Поляки придумали сделать из своей шляхты особый народ завоевателей!
Теперь французы сильно перессорились с немцами; во Франции пишутся многотомные
сочинения об истории Германии, где каждое явление стараются выставить в
непривлекательном виде: можно ли же допустить как начальное, исходное явление
в истории Франции немецкое, франкское завоевание? Разумеется, нельзя, и
вот провозглашается, что никакого франкского завоевания не было! Какие
же приводятся доказательства? Нет указаний, говорят, чтобы галло-римляне
лишились своих земель; они не были порабощены, даже нельзя думать, чтобы
они были политически подчинены. В советах королевских, в войсках, в должностях
публичных, в судах, в народных собраниях даже обе части народонаселения
смешиваются.
Летописцы беспрестанно указывают человека франкского происхождения подле
человека галльского происхождения, не обозначая никогда, чтобы первый имел
высшие политические права, ни чтобы его франкское происхождение доставляло
ему большее уважение. Галлы подчинялись франкским королям, но мы не видим
признаков, чтобы они подчинились франкскому племени.
Что касается вопроса о землевладении, то его нельзя решать так легко
в том и другом смысле. Прежде всего нельзя противопоставлять франков галло-римлянам
относительно всей страны, которую мы теперь называем Францией. Франкское
занятие страны не было первым; прежде она была занята в известных частях
своих бургундами и вестготами, которые поделили землю с прежними владельцами,
поделили и рабов, необходимых для ее обработки; то же самое произошло и
в Италии при поселении в ней варваров. Тут была еще занята земля с согласия
римского правительства, но франки под предводительством Хлодовика заняли
позднее ту часть Галлии, где еще держались римляне под начальством Сиагрия,
заняли ее, разбивши войска Сиагрия, уничтоживши в лице этого начальника
последний остаток римской власти в Галлии.
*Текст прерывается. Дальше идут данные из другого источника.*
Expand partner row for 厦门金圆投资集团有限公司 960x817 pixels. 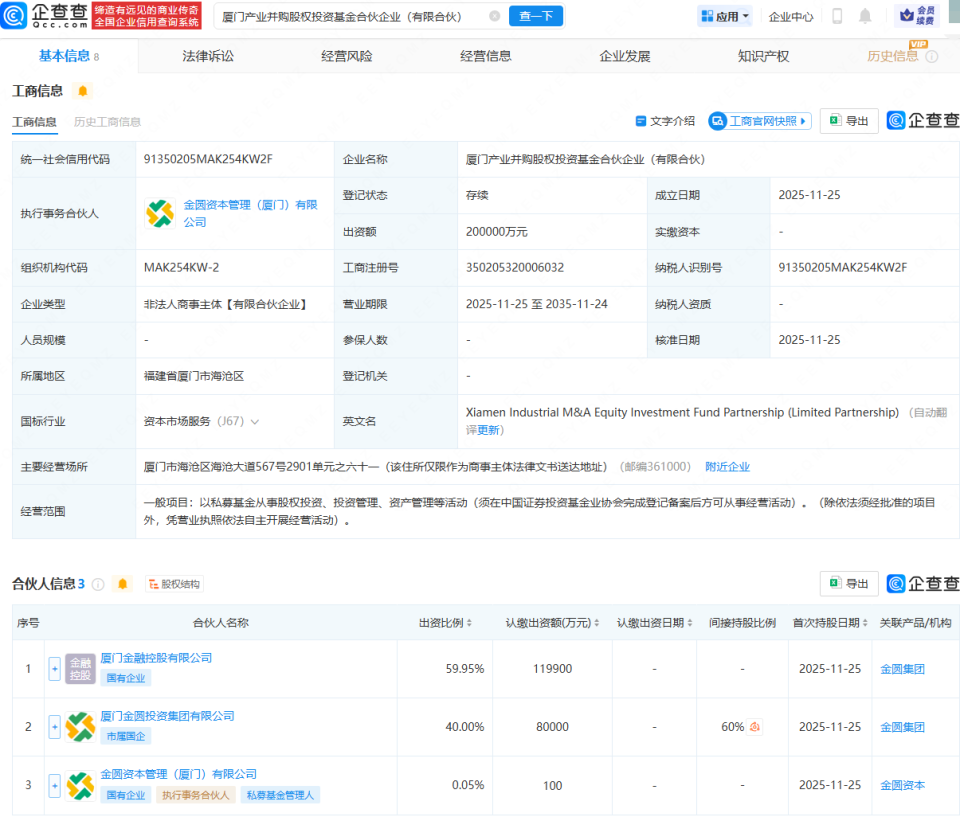[x=55, y=727]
Мы совершенно спутаемся в понятиях, если за таким явлением не станем
признавать характер завоевания, покорения и если станем отрицать необходимые
следствия тогдашнего завоевания, покорения. Нам известно, что победители-франки
опустошили страну побежденных, не щадили и церквей и собранную добычу делили,
причем все должны были получить известную долю, от вождя до последнего
воина, как то ясно из знаменитого рассказа о церковном сосуде, которого
простой франк не хотел уступить Хлодовику. Если приобреталась и делилась
добыча движимого, то на каком основании мы будем утверждать, что завоеватели
не смотрели на землю как на добычу и не поделили ее между собою?
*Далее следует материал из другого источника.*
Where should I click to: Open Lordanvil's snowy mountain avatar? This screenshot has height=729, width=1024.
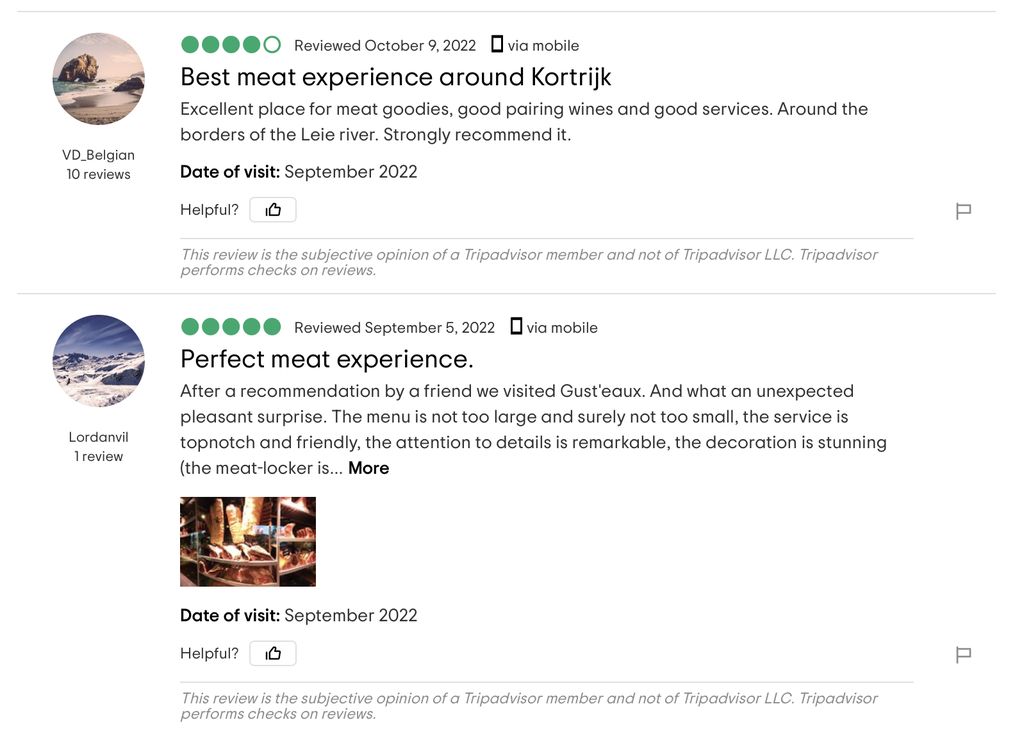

Мы не станем утверждать, что все галло-римляне лишились своих земель;
не считаем только себя вправе делать предположение, что франки удовольствовались
только казенною землею или никому не принадлежащею. Потом покорены были
бургундские и вестготские части Галлии: что же, и здесь не было покорения?
Действительно, мы видим людей галло-римского происхождения в приближении
у королей франкских, в важных должностях; но, во-первых, есть ли средства
определить отношения этих случаев к общему правилу; во-вторых, и в Турецкой
империи, где подчиненность покоренного христианского народонаселения завоевателям-магометанам
не подлежит сомнению, мы видим людей из этого подчиненного народонаселения,
занимающих важные должности, обнаруживающих сильное влияние.
Нам говорят, что галло-римляне подчинились франкским королям, но не
франкскому племени; но и в Турции христианское народонаселение подчинено
султану, а не туркам; здесь дело идет не о подчинении в собственном смысле,
а о первенствующем положении. Франки составляли войско своих королей -
это неоспоримо; какое значение имело войско, вооруженная сила в те времена?
Значение первенствующее - это также неоспоримо. В каких отношениях находились
тогда воины к своему вождю или королю? В самых свободных; вождь зависел
от них: покорив с ними известную страну, он должен был делиться с ними
выгодами, происходившими от этого покорения.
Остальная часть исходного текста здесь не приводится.